34 Ba-la-am doi ca 'bình plình da Chuaq: “Au khoi broq tôiq. Au ùh 'nì ìh yòng ti trong tàt khech au. Tàng bìac cô ùh lem manoh ìh, au wìh hlài.”
34 “Pequei”, disse Balaão ao anjo do S enhor . “Não percebi que estavas no caminho impedindo minha passagem. Se te opões à minha viagem, voltarei para casa.”
35 Mahaq 'bình plình da Chuaq doi ca Ba-la-am: “Lam tiaq wì beq, mahaq ìh toq doi bàu leq Au ma thê ìh doi.” 'Màng aih Ba-la-am lam hòm ti 'bài mangai 'ràng bàu da Balac.
35 O anjo do S enhor disse a Balaão: “Vá com os homens, mas fale apenas o que eu lhe disser”. Balaão seguiu viagem com os oficiais de Balaque.
36 Hìa tình Ba-la-am trùh, Balac lam trùh mòiq phôq ta Moap kenh acang ta cròng diac Atnôn đòiq đìh yŏc haq.
36 Quando o rei Balaque soube que Balaão estava a caminho, saiu para se encontrar com ele numa cidade moabita junto ao rio Arnom, na fronteira de seu território.
37 Balac bòch Ba-la-am: “Au khoi dìq jaq xìn ìh trùh! Gleq ìh ùh trùh? Au ùh tôm itai đòiq broq ca ìh jah i 'bang tìang 'mòh?”
37 Balaque perguntou a Balaão: “Não mandei chamá-lo com urgência? Por que não veio de imediato?
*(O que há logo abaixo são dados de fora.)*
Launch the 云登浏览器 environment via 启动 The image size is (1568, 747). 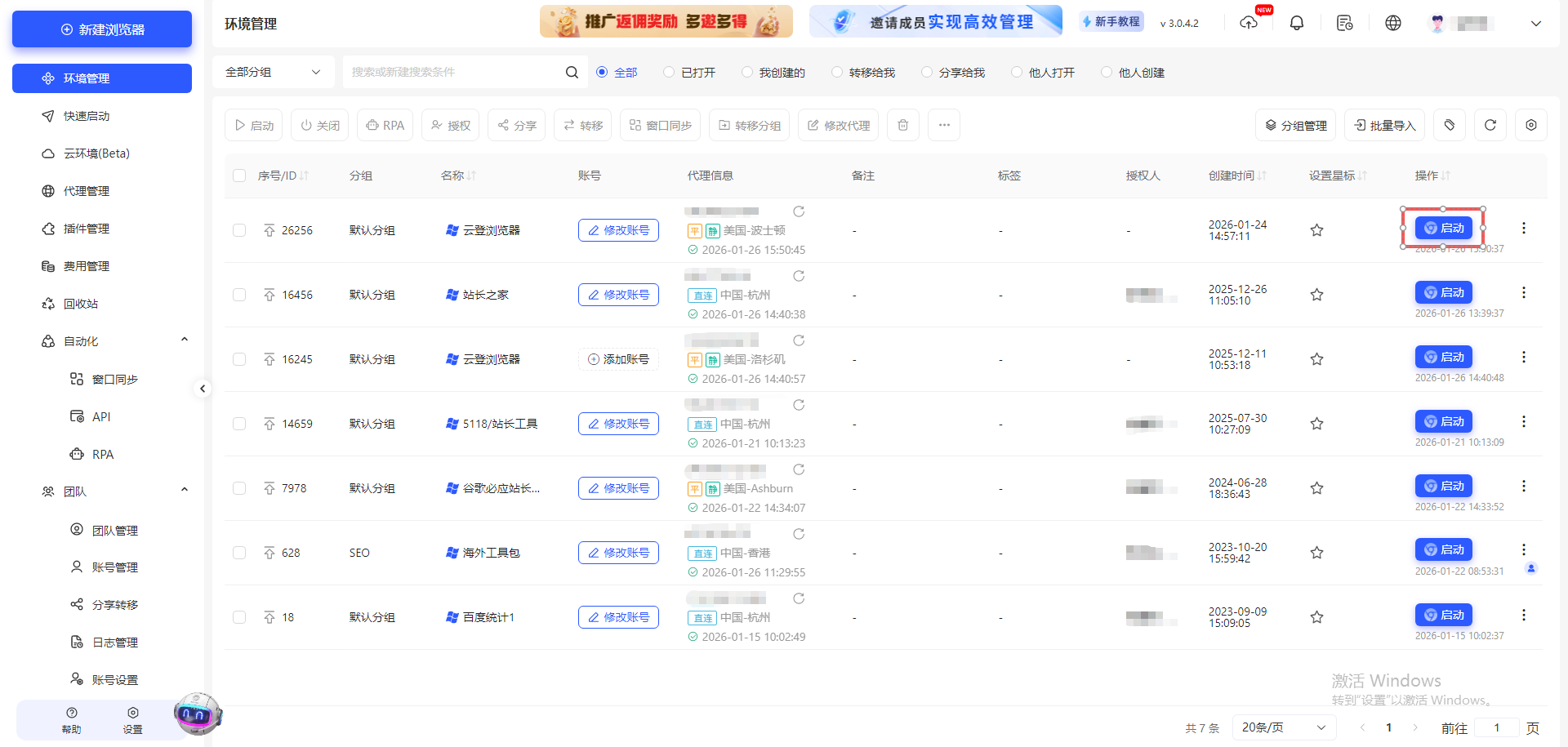click(x=1443, y=228)
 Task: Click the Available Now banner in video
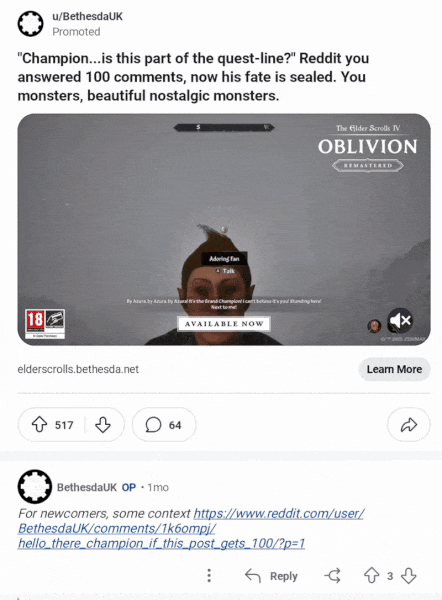tap(224, 324)
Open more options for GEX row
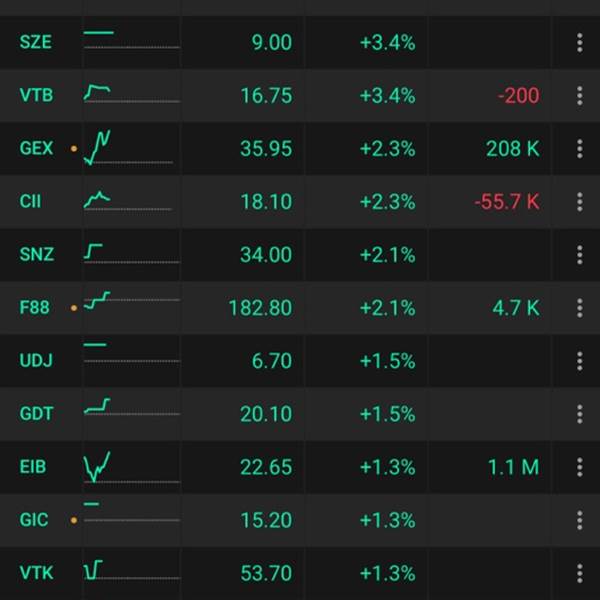 pyautogui.click(x=579, y=149)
Não acreditou em mim quando eu disse que lhe daria uma grande recompensa?”.
38 Ba-la-am tèu: “Manàiq au khoi trùh ta cô, mahaq au ùh i ca cwìang capoch cleq! Au toq jah capoch bàu ma Boc Plình thê Au capoch.”
38 Balaão respondeu: “Agora estou aqui, mas não posso falar o que bem entender. Transmitirei apenas a mensagem que Deus puser em minha boca”.
39 Ba-la-am lam ti Balac trùh ta Ki-ri-at Hutsôt.
39 Então Balaão acompanhou Balaque até Quiriate-Huzote.
40 Balac pàc 'bo wa trìu đòiq tadreo, wa thê 'ràng 'bài ngè tadreo ca Ba-la-am wa 'bài craq ma lam tiaq haq.
40 Ali, Balaque sacrificou bois e ovelhas e mandou entregar porções da carne a Balaão e aos oficiais que estavam com ele.
41 Xroq atìq, Balac 'ràng Ba-la-am tŏc ta nòi ha'nhèq ta Bamôt Ba-an. Enh nòi aih Ba-la-am jah hnoq mòiq 'nah jàn Is-ra-ên.
41 Na manhã seguinte, Balaque subiu com Balaão até Bamote-Baal. De lá, podiam ver uma parte do povo.